Word for word, copy the lines from the one with "You are a GUI" to the last line of the data below, counting both, and keep every picture out.

┌──

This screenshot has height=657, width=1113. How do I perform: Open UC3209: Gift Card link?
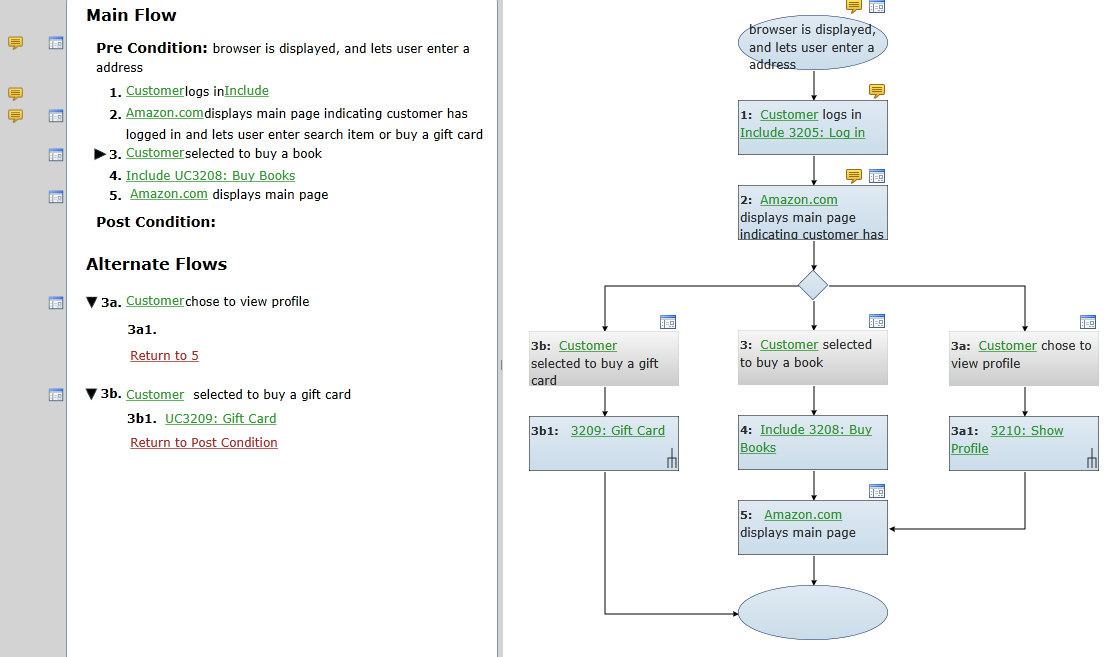[x=220, y=419]
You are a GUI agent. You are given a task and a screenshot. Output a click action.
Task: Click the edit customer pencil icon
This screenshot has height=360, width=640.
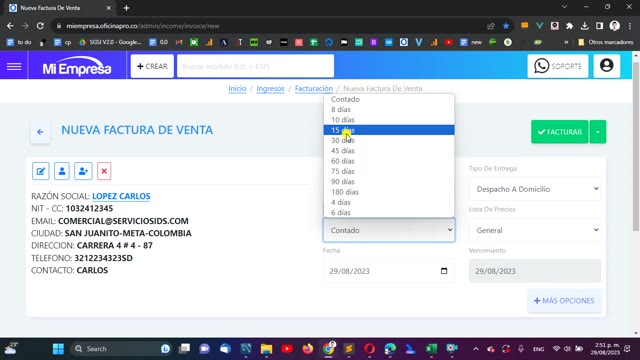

└──

## Your response
You are a GUI agent. You are given a task and a screenshot. Output a click action.
Task: Click the edit customer pencil icon
This screenshot has height=360, width=640.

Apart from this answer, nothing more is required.